Season 10 of The Heart of Detroit is now airing monthly!
Katrina Watkins mission to turn blight into beauty in her McDougall-Hunt neighborhood started in 2013. The idea was simple – clear the overgrown vacant lots and eventually build the beautiful community park we see today.
Mitch: You went from a park, but you didn’t stop at a park.
Katrina: Bailey Park is a core group of residents, and we’re working to create this change based on what the residents want in the neighborhood. So we have like Open Space, which focuses on like park development, beautification, residential strategies, which focuses on what residents need, like home repairs. And we also have like Housing Development. Hopefully, one day, we’ll be able to bring affordable housing to the neighborhood.
Mitch: Why didn’t you just move?
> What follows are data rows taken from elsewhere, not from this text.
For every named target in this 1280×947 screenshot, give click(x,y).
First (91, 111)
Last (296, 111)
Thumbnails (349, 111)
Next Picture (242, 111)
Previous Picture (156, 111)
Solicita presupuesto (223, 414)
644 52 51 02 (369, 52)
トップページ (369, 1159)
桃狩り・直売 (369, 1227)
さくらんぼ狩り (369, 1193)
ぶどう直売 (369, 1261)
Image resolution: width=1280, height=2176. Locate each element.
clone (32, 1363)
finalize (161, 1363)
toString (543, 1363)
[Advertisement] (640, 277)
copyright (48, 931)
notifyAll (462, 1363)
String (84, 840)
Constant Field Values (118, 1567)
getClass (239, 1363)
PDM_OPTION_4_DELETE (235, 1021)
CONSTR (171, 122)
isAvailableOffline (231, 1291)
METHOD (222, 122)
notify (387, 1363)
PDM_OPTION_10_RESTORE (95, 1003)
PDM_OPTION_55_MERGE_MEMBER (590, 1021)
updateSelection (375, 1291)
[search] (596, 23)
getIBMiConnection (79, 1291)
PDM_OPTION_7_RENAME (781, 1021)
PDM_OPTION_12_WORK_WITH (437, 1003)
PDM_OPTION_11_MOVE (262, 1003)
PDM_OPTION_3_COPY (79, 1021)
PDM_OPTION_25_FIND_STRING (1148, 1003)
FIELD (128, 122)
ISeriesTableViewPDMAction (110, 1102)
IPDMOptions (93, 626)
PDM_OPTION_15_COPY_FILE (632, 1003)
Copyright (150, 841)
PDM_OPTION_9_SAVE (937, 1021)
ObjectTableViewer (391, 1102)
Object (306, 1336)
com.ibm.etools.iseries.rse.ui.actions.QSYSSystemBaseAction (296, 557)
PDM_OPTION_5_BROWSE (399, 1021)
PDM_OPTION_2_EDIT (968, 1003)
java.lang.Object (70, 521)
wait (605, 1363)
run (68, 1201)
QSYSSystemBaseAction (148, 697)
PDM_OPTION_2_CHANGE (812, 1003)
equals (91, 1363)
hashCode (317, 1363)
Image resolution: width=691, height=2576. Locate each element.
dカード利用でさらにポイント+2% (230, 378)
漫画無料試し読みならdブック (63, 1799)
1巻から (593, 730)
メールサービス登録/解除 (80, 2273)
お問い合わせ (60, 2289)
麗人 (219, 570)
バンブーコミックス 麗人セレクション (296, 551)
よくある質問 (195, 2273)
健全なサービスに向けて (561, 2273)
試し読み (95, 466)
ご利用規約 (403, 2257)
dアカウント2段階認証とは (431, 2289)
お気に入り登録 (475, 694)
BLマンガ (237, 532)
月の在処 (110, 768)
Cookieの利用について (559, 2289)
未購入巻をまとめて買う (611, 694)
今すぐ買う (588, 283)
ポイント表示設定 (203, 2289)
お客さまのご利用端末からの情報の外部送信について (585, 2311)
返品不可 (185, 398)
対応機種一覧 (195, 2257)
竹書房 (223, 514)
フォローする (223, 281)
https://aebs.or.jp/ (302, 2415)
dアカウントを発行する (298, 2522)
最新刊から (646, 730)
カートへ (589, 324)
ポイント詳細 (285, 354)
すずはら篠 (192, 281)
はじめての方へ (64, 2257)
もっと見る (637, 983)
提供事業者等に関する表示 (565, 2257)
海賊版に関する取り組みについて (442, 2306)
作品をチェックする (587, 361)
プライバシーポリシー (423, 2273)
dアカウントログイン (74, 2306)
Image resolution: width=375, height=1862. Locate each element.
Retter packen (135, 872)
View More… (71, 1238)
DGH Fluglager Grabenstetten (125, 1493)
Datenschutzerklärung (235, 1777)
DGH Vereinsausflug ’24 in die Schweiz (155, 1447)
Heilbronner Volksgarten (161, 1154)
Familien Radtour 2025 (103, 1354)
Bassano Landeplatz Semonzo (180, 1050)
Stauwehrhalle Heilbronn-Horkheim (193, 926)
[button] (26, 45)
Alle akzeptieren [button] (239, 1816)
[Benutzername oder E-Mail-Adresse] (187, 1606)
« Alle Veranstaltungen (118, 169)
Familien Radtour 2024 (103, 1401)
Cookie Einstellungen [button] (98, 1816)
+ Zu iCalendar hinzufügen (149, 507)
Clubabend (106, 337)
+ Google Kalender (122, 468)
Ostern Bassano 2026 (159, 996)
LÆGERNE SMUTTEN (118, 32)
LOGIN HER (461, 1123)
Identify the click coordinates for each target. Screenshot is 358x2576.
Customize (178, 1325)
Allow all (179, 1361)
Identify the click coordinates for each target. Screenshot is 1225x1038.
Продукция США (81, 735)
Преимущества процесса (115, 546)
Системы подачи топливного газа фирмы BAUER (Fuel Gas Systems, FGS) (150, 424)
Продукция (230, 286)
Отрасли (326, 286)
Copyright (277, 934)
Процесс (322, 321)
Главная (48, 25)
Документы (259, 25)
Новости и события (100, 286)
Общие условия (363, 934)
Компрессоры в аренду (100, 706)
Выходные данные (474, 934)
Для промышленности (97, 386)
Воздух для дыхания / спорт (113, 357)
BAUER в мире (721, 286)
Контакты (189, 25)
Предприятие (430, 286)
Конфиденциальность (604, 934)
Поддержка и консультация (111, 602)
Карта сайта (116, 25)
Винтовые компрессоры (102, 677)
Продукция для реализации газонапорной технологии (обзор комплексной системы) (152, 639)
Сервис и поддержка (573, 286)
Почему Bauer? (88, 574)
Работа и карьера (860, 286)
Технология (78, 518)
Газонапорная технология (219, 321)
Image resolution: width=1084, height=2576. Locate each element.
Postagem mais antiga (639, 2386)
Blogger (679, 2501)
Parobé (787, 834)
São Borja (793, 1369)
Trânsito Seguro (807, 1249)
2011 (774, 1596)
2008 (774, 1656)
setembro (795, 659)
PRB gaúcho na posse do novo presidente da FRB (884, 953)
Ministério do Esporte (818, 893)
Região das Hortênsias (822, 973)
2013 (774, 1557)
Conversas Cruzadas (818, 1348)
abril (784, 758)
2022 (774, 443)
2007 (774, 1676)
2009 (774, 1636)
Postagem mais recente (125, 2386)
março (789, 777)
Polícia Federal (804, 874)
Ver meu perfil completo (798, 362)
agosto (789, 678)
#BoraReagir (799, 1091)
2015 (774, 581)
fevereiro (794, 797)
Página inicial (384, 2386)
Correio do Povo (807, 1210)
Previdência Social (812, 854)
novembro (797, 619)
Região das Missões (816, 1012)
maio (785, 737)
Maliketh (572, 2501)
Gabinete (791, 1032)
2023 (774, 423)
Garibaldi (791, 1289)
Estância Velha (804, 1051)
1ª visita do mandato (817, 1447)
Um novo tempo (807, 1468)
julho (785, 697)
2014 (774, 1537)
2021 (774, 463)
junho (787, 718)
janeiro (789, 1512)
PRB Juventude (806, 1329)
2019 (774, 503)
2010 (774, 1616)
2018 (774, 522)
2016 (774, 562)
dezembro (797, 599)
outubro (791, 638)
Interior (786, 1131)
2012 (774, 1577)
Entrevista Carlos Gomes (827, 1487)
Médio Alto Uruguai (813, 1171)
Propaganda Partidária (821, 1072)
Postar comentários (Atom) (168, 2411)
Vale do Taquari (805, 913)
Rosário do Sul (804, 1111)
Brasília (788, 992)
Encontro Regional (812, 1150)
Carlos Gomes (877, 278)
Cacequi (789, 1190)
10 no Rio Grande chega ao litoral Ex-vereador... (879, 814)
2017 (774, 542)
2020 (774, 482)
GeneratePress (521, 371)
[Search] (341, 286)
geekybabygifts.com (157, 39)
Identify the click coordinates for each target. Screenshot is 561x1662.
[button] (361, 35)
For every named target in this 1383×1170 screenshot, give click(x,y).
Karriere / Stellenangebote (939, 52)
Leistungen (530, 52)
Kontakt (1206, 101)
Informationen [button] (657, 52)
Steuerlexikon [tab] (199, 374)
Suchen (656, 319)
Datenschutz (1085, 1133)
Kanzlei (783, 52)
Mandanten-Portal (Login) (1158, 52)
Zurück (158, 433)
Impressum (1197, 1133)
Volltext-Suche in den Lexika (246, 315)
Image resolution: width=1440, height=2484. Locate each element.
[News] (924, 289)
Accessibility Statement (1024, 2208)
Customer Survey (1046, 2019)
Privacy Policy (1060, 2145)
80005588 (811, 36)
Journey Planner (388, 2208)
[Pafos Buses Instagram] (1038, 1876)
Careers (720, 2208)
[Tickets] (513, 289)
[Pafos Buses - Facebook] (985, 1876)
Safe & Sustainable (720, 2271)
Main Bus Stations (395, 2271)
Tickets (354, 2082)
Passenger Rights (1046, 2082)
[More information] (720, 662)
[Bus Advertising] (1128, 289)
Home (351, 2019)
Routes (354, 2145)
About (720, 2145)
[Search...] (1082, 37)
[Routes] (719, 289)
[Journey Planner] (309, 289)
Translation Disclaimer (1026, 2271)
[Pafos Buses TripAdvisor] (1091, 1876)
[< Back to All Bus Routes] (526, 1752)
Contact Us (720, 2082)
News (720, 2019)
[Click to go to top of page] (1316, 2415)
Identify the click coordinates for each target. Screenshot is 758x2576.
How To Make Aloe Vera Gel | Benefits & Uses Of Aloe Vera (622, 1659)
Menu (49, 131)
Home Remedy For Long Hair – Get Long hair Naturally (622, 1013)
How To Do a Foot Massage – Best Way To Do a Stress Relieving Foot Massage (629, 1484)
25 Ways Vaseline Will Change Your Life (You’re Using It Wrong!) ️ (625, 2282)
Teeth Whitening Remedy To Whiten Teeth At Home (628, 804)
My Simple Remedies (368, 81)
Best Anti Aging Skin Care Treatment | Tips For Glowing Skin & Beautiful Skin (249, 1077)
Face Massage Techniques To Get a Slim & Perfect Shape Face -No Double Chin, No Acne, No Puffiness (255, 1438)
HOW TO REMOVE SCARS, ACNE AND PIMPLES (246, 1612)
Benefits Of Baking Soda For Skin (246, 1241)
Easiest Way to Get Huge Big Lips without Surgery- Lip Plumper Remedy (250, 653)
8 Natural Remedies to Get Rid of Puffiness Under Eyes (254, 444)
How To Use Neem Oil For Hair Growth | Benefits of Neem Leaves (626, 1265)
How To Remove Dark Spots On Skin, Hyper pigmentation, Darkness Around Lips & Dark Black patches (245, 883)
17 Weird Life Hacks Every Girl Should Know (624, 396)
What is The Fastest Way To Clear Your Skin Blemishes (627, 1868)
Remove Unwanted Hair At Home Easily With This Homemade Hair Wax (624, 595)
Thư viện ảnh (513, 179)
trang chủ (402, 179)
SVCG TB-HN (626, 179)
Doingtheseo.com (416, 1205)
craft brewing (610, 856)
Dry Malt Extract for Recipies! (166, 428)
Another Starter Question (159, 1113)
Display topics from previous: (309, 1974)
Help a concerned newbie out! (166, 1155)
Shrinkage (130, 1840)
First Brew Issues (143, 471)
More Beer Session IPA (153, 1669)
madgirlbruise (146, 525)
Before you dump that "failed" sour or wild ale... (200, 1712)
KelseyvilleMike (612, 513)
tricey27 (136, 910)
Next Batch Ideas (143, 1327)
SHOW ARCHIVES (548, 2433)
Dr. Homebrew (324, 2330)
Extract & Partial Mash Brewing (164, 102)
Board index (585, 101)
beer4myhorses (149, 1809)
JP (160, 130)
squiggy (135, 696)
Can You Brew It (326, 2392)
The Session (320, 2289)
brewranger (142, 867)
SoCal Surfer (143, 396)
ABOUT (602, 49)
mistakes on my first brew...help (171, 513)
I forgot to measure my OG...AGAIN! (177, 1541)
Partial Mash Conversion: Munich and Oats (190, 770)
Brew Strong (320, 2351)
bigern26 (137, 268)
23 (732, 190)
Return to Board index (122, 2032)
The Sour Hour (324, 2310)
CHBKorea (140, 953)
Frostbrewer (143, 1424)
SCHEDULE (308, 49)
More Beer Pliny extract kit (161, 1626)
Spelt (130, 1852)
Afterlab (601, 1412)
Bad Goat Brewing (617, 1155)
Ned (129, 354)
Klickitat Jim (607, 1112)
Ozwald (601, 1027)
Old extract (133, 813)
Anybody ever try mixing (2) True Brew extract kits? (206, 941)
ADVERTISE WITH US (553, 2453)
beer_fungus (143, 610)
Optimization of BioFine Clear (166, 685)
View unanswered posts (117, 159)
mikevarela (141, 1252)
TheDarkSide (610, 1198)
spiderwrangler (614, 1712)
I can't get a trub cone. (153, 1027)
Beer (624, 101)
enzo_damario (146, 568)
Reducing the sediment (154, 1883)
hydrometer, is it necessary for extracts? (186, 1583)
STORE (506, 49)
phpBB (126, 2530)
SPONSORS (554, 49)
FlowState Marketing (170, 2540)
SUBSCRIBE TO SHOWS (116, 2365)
What made you stay and say, “I’m just going to basically turn this into my life to make this neighborhood better?”
Katrina: The neighborhood mattered to my father. My father moved to the neighborhood in the 1950s, so he was one of those families who lived in Black Bottom. I wanted to build that neighborhood connection that he talked about, where you can leave a key with your neighbor and the neighbors looked out for each other back in those days.
Mitch: If all the pieces could fall in place and you were to take me on a tour of it one day when it was all done, what will we be seeing?
Katrina: You would see a really great park that’s a destination for people when they come to Detroit. You would take a stroll down our historical alleyway walk and just be mesmerized with the history and the education and the people who are there.
Mitch: We’ll take the tour together.
Katrina: Okay. (laugh)
Mitch: And I am going to hold her to it. Katrina Watkins and her neighbors are inspirational agents of change, right here in the heart of Detroit.